There are macrotrends that will tempt the Democratic nominee to ignore the second-largest demographic in America yet again. The gap between Americans who self-identify as Democrats and those who self-identify as Republicans is at a record high. Democrats are “more enthusiastic than usual” about voting in this election by nearly a two-to-one margin. Disapproval of President Bush is so high on every single issue that simply hanging the mantle of a third Bush term around Senator McCain’s neck and calling it a day seems like enough.

But it’s easy to be dismissive. The New York Times’ Frank Rich, examining the crowds at Senator McCain’s appearances, makes that mistake. “Trapped in an archaic black-and-white newsreel, the G.O.P. looks more like a nostalgic relic than a national political party in contemporary America,” he writes. “A cultural sea change has passed it by.”

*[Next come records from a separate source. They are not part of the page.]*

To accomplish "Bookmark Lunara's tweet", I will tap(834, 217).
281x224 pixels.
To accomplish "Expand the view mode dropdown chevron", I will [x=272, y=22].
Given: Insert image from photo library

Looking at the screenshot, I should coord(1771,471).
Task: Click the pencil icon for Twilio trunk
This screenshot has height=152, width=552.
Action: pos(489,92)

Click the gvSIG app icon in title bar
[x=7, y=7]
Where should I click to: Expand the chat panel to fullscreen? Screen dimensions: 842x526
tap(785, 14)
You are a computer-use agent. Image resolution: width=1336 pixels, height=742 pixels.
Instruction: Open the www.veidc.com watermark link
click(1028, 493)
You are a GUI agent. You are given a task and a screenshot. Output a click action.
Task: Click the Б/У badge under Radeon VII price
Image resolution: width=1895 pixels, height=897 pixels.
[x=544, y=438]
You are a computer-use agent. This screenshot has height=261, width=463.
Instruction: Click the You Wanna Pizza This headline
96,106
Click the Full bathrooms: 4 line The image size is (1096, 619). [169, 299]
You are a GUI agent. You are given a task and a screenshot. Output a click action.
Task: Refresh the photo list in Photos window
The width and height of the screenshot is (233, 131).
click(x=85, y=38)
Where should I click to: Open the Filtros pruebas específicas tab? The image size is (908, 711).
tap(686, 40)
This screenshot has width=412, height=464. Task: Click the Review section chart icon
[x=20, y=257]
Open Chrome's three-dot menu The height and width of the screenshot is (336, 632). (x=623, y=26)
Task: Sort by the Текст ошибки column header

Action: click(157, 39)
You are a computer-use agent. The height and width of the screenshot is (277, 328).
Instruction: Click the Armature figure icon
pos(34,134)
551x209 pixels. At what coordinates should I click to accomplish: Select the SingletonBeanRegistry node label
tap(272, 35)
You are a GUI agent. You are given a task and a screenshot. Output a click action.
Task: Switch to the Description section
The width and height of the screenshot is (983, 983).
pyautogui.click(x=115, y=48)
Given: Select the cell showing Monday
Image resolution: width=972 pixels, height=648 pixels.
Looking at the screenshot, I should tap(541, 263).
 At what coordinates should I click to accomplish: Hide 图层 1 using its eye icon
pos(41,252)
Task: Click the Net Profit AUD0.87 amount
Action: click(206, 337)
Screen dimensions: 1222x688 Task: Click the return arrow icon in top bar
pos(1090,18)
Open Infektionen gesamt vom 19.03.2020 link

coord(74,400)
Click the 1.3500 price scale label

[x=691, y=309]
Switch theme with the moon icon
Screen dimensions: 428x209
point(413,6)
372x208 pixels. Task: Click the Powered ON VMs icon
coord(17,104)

This is precisely the thinking that loses elections.

One would think it impossible for the Democratic nominee to lose after eight years of President Bush. But there were those who thought it in 2004. The Democratic nominee must appeal to the disaffected white male voter, especially in those swing states that make the difference.

Otherwise, we’ll be having this conversation again in four years.

Posted by Charles Warner at February 27, 2008 09:59 AM

Comments

Bruce Braun [TypeKey Profile Page] at February 27, 2008 12:43 PM writes:

Every election cycle, we are inundated with research and rational for why one side needs to attract a particular group of voters in order to win the presidential election. Remember how "Rock the Vote" was going to turn the tide? Bill Clinton playing a sax, appearing on MTV. Every candidate goes on Leno, Letterman, etc. The debates have become a circus akin to the seals performing at Sea World!

I'd suggest another analysis proffered by TV guru Fred Silverman when asked why one TV show was the most viewed in a given time slot. Silverman, holds the distinction of being the only person to ever head programming at ABC, NBC and CBS, responded with: "The show that is the least objectionable in any hour is the one that wins the time slot."

When you think about it, the same is relatively true about presidential candidates and the control of the White House and the Congress. The American public is a lot smarter than our politicians and most of the pollsters. We look for leaders that are the least objectionable. If that were not the case, we'd not see all of the rhetoric of the primaries evaporate in the general election when both candidates always move to the center. Pandering to the extreme fringe is nothing more than a political ploy and sop to the ideologues. No one ever gets elected president by being extreme or scarring people. Presidents are elected by proposing solutions and not punishments. In the end, we vote and elect presidents that at that moment in the voting booth we believe will be the least objectionable of the two choices we are presented with.